Assigned task:
Please repeat the lines below, exactly and only, from the one that holds "This screenshot has width=1928, height=1058." through the one that holds "Task: Click the help question mark beside 开源".
++++ Stored data
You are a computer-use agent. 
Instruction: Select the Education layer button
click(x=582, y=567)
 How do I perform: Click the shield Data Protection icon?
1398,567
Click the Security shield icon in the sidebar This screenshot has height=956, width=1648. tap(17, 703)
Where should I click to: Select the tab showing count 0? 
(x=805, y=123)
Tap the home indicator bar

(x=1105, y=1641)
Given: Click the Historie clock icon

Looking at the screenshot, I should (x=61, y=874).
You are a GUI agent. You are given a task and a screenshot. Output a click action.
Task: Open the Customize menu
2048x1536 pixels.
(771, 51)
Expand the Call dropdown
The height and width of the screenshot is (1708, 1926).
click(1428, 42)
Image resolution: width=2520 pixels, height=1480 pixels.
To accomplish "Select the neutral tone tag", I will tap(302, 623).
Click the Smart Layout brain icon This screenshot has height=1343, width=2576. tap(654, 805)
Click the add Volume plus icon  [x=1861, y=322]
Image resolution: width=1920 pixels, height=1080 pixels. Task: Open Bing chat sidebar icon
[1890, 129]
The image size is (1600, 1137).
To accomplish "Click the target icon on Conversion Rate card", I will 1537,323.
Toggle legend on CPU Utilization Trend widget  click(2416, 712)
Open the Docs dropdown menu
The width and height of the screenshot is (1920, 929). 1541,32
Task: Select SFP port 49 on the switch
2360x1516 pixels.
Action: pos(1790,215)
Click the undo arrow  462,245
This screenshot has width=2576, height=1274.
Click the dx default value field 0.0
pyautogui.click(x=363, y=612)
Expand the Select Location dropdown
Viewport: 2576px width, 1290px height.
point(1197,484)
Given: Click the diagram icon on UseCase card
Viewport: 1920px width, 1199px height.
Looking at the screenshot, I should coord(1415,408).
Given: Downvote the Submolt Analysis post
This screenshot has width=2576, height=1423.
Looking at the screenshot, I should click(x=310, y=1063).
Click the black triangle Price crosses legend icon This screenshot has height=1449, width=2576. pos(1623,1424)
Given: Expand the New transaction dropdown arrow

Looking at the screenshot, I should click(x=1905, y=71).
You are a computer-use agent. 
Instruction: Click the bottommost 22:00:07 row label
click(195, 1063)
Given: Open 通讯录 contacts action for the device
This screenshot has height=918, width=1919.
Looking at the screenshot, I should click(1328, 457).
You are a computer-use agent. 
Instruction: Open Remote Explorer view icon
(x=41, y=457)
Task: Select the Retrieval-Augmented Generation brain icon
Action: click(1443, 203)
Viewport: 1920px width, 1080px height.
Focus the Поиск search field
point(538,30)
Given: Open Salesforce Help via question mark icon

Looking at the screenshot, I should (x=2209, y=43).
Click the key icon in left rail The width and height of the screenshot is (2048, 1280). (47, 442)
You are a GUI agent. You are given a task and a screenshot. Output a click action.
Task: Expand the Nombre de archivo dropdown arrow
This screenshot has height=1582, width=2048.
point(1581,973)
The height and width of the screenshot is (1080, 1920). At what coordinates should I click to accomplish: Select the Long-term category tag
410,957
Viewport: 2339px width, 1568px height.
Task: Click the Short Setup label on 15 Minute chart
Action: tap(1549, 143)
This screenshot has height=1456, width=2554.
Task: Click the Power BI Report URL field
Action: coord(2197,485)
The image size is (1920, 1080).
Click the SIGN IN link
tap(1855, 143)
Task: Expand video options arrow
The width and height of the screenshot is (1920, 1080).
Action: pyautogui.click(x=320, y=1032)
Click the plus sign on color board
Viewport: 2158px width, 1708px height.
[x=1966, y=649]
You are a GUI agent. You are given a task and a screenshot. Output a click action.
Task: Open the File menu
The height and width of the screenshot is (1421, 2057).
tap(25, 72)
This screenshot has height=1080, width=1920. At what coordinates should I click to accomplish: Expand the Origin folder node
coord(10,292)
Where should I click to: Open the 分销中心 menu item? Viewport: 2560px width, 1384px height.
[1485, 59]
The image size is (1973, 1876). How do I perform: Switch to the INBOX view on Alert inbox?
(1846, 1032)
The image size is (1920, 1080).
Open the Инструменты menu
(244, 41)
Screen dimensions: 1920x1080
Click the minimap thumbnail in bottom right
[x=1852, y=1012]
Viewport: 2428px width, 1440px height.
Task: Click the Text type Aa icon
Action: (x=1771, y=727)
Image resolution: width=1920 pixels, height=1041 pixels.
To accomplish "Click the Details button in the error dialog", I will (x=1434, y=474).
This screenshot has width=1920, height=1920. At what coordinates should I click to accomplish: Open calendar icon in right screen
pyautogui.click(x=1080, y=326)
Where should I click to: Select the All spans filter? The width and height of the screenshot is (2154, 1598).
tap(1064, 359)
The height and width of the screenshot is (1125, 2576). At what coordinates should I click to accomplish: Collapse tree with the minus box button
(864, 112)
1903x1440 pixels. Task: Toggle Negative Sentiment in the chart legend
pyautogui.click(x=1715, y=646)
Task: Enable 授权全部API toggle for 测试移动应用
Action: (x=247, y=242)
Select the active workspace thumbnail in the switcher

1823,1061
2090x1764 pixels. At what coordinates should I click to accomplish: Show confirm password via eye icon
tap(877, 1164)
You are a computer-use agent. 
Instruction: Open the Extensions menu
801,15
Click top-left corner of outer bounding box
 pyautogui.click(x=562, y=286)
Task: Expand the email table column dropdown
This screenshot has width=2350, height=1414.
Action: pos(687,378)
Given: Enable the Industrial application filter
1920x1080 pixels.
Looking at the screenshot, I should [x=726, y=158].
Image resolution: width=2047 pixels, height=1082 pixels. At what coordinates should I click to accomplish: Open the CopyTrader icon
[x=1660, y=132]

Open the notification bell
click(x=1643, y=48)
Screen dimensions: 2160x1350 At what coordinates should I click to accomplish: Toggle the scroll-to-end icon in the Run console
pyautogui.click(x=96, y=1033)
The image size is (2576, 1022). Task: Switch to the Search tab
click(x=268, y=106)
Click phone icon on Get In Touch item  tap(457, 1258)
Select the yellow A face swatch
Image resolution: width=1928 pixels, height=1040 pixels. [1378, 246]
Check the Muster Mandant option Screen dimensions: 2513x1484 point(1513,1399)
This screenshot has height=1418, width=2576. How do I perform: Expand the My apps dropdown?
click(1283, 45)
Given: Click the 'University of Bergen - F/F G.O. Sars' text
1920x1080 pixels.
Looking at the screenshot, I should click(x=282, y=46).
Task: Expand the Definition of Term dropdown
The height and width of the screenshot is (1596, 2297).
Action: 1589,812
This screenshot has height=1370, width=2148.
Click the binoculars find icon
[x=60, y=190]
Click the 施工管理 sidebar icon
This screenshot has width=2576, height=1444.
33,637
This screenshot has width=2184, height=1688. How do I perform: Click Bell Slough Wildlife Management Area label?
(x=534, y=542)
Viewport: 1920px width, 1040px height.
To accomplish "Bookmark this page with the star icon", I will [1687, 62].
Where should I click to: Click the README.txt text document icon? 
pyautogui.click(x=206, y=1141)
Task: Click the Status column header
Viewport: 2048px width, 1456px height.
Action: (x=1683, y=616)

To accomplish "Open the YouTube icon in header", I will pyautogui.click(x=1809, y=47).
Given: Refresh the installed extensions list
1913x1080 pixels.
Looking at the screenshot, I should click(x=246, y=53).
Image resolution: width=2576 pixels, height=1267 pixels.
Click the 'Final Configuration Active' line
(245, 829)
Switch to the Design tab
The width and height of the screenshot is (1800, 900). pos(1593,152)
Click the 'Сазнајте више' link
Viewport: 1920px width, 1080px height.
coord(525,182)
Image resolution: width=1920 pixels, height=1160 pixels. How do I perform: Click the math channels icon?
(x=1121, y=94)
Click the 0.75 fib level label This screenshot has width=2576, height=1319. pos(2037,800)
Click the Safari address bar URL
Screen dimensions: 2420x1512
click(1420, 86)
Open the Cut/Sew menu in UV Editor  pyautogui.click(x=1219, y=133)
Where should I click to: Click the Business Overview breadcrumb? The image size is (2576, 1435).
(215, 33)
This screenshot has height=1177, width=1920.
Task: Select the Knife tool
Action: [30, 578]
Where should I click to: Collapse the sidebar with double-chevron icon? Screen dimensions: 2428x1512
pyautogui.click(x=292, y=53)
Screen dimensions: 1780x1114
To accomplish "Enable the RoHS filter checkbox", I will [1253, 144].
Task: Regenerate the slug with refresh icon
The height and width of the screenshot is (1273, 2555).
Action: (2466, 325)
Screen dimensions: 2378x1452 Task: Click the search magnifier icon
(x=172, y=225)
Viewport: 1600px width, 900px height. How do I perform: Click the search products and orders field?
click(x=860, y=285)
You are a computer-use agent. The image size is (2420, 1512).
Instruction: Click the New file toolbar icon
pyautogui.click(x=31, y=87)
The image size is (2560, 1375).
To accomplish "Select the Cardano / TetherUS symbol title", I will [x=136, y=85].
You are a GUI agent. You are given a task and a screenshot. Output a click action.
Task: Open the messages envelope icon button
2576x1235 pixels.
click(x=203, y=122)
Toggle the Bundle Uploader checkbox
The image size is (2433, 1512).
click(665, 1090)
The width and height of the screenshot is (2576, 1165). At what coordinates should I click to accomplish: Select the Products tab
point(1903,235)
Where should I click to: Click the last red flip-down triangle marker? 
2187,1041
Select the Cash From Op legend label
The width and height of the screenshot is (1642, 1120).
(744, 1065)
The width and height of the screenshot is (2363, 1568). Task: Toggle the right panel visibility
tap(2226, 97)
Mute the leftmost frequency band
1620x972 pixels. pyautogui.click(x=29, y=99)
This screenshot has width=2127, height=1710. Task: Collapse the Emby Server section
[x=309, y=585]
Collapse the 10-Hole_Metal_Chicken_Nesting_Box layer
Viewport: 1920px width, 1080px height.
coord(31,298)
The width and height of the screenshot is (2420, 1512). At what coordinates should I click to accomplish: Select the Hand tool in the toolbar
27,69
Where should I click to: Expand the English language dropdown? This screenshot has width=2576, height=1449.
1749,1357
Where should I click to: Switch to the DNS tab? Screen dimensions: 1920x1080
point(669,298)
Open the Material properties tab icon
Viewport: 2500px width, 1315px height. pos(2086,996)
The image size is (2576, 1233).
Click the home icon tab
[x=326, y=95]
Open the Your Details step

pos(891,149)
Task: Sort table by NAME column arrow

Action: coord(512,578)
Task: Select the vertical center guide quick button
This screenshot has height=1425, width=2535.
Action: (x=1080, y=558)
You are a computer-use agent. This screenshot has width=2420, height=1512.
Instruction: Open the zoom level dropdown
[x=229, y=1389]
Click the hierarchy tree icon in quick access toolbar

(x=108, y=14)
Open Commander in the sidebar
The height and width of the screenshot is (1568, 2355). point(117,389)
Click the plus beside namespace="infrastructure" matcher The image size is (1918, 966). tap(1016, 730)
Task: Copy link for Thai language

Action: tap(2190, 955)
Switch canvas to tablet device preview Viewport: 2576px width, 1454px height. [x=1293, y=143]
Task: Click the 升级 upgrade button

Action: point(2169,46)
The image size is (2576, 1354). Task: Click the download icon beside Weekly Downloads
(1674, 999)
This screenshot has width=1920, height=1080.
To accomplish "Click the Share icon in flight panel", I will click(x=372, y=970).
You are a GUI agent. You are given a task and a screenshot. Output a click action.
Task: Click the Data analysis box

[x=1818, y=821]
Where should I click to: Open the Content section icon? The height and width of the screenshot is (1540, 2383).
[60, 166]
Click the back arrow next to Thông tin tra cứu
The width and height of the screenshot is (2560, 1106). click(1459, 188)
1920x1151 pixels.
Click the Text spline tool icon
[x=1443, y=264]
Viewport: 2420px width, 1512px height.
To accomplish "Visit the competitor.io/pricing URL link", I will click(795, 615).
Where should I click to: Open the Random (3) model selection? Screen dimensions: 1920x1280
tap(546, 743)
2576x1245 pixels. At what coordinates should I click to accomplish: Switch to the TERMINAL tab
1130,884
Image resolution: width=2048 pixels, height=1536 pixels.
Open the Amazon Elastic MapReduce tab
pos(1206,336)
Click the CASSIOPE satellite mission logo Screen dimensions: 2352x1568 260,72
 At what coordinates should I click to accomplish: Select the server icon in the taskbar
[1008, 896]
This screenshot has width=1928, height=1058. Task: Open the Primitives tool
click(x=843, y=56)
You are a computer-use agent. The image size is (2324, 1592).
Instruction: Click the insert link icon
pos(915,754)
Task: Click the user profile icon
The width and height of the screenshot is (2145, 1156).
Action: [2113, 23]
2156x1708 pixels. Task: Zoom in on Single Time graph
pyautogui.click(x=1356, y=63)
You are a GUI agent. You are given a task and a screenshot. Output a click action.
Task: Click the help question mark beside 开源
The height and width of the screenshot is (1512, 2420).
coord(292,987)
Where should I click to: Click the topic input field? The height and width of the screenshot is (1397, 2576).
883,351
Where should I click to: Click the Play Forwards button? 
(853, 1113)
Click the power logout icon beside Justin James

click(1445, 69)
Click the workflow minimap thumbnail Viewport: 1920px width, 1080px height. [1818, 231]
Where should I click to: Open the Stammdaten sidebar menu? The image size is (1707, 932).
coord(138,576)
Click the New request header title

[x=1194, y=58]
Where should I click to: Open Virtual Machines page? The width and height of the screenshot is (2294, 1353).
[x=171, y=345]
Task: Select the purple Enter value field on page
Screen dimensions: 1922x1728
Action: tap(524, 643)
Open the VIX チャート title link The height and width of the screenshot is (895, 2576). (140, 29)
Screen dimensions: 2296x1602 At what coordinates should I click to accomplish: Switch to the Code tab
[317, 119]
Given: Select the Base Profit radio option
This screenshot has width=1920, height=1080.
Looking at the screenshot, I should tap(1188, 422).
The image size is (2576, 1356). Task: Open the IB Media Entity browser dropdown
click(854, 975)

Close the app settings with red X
++++++++
Reply to the exercise:
This screenshot has width=1928, height=1058. Task: Open the Primitives tool
click(x=843, y=56)
You are a computer-use agent. The image size is (2324, 1592).
Instruction: Click the insert link icon
pos(915,754)
Task: Click the user profile icon
The width and height of the screenshot is (2145, 1156).
Action: [2113, 23]
2156x1708 pixels. Task: Zoom in on Single Time graph
pyautogui.click(x=1356, y=63)
You are a GUI agent. You are given a task and a screenshot. Output a click action.
Task: Click the help question mark beside 开源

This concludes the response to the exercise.